Germany views Turkey as a “central platform” for Islamist groups throughout the Middle East, according to a leaked internal assessment that could exacerbate tension between Chancellor Angela Merkel and Turkish President Recep Tayyip Erdogan.
The government position, based on German intelligence reports, was disclosed in a classified response from the Interior Ministry to the opposition Left Party, public broadcaster ARD reported Tuesday night. The Interior Ministry confirmed a response had been sent, without providing details on the report’s substance. The Interior Ministry added that due to a “clerical error,” the assessment had not been approved by the Foreign Ministry prior to its distribution.
The report details increasing ties between Erdogan’s ruling Justice and Development Party and other regional Islamist groups, including Egypt’s Muslim Brotherhood, Syrian opposition groups and Palestinian militant group Hamas, which is considered a terrorist organization by the U.S., the European Union and Israel.

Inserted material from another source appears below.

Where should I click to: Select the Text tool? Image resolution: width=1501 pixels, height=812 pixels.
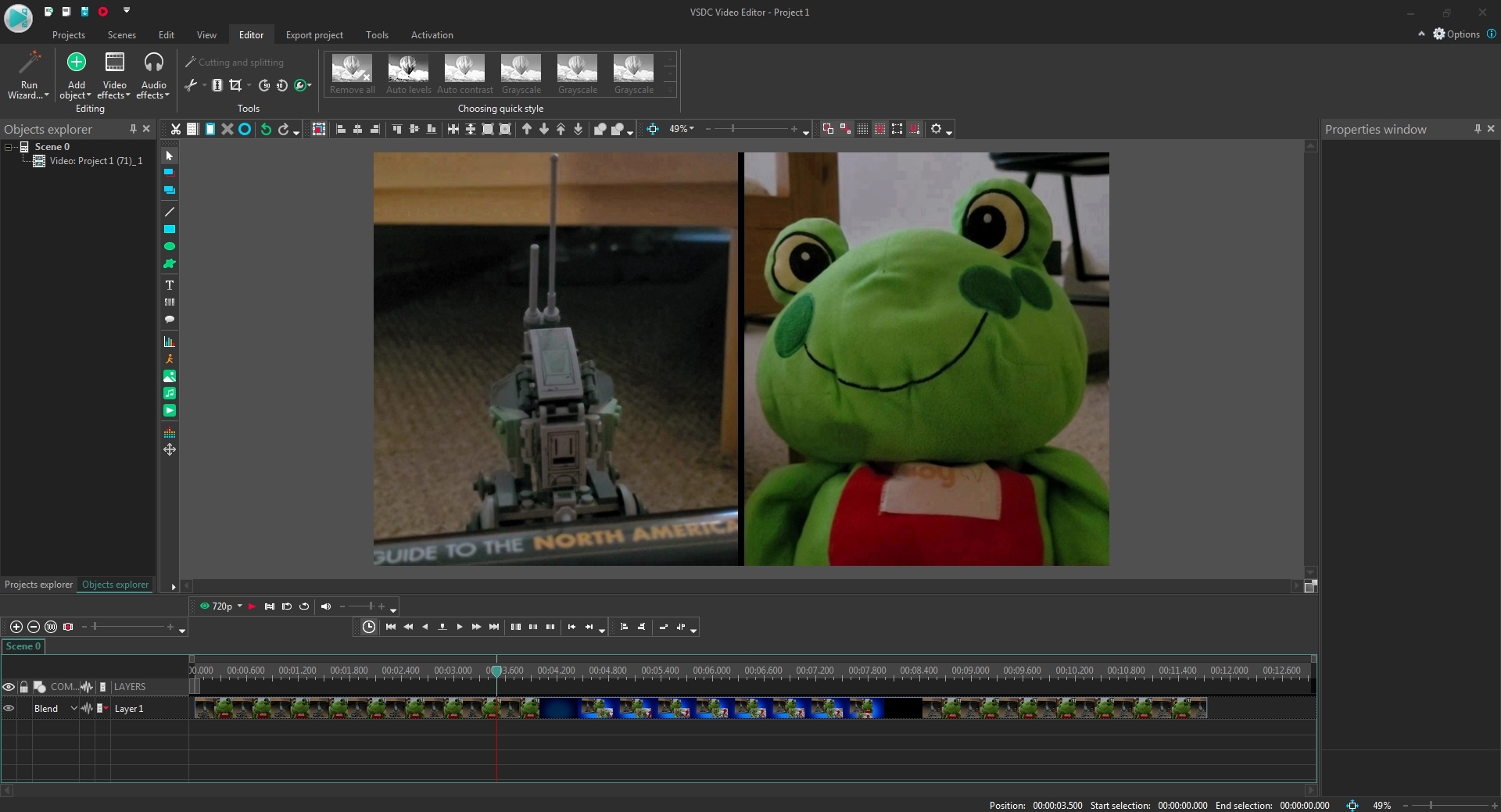point(169,284)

“As a result of the gradual Islamization of Ankara’s foreign and domestic policy especially since 2011, Turkey has developed into a central platform of action for Islamist groupings throughout the region,” the Interior Ministry said in the document, according to ARD.
The assessment by officials in Berlin threatens to ratchet up tensions with Erdogan’s government after Merkel spearheaded an EU accord to halt the influx of asylum seekers fleeing the Middle East into Europe. Turkey, grappling with upheaval after a July 15 attempted military coup, has said it will scrap the refugee deal if it’s not granted visa waivers for its citizens traveling to the EU.
Erdogan, who has run Turkey since 2002, has emphasized the country’s role as a regional Islamic-oriented power as he’s tightened his grip over the country and stifled opposition. The president has redoubled his efforts to wrest control over state institutions following the coup attempt, detaining or suspending tens of thousands of officials, including soldiers, judges and academics.